Article Abstract

Community-based field implementation scenarios of a short message service reporting tool for lymphatic filariasis case estimates in Africa and Asia

Authors: Hayley E. Mableson, Sarah Martindale, Michelle C. Stanton, Charles Mackenzie, Louise A. Kelly-Hope


Background: Lymphatic filariasis (LF) is a neglected tropical disease (NTD) targeted for global elimination by 2020. Currently there is considerable international effort to scale-up morbidity management activities in endemic countries, however there remains a need for rapid, cost-effective methods and adaptable tools for obtaining estimates of people presenting with clinical manifestations of LF, namely lymphoedema and hydrocele.
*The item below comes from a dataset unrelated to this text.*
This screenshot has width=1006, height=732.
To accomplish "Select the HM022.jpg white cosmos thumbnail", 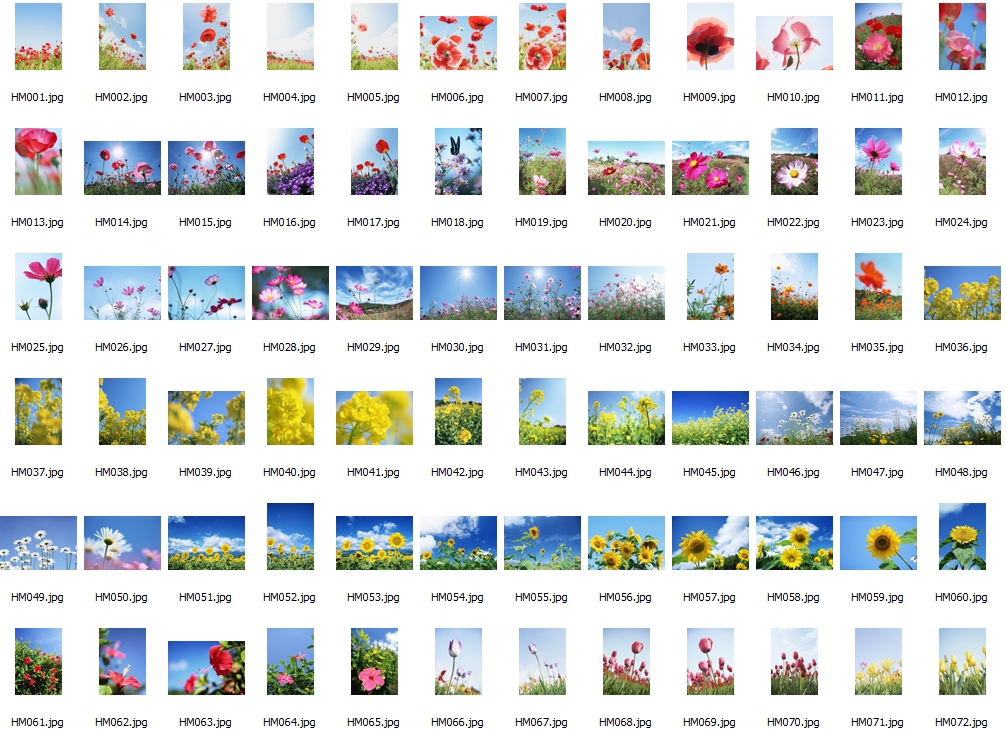I will pyautogui.click(x=794, y=162).
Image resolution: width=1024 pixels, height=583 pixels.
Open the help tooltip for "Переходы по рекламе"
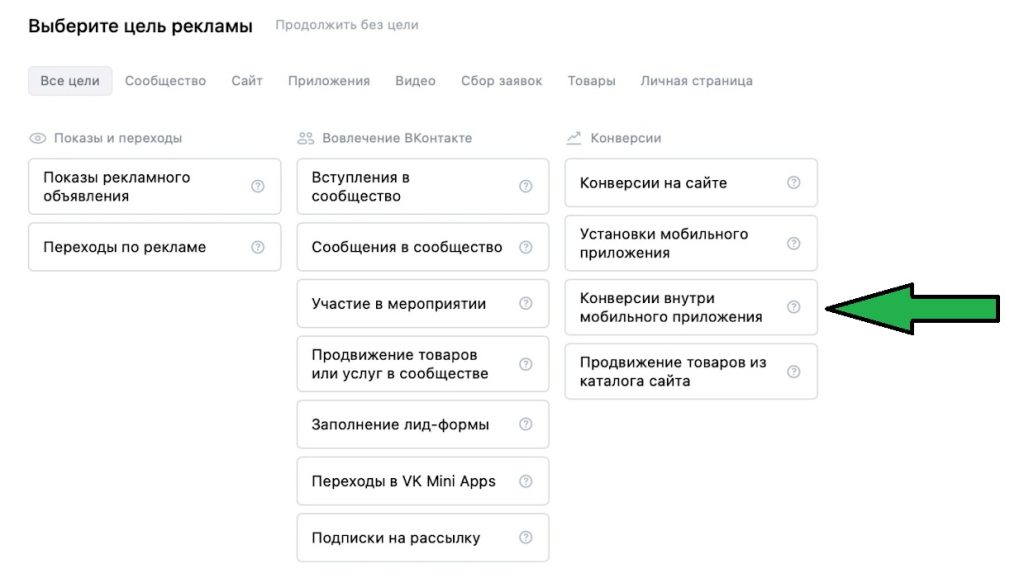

The mHealth tool ‘MeasureSMS-Morbidity’ allows health workers in endemic areas to use their own mobile phones to send clinical information in a simple format using short message service (SMS). The experience gained through programmatic use of the tool in five endemic countries across a diversity of settings in Africa and Asia is used here to present implementation scenarios that are suitable for adapting the tool for use in a range of different programmatic, endemic, demographic and health system settings.
Methods: A checklist of five key factors and sub-questions was used to determine and define specific community-based field implementation scenarios for using the MeasureSMS-Morbidity tool in a range of settings. These factors included: (I) tool feasibility (acceptability; community access and ownership); (II) LF endemicity (high; low prevalence); (III) population demography (urban; rural); (IV) health system structure (human resources; community access); and (V) integration with other diseases (co-endemicity).
Results: Based on experiences in Bangladesh, Ethiopia, Malawi, Nepal and Tanzania, four implementation scenarios were identified as suitable for using the MeasureSMS-Morbidity tool for searching and reporting LF clinical case data across a range of programmatic, endemic, demographic and health system settings. These include: (I) urban, high endemic setting with two-tier reporting; (II) rural, high endemic setting with one-tier reporting; (III) rural, high endemic setting with two-tier reporting; and (IV) low-endemic, urban and rural setting with one-tier reporting.
Conclusions: A decision-making framework built from the key factors and questions, and the resulting four implementation scenarios is proposed as a means of using the MeasureSMS-Morbidity tool. This framework will help national LF programmes consider appropriate methods to implement a survey using this tool to improve estimates of the clinical burden of LF. Obtaining LF case estimates is a vital step towards the elimination of LF as a public health problem in endemic countries.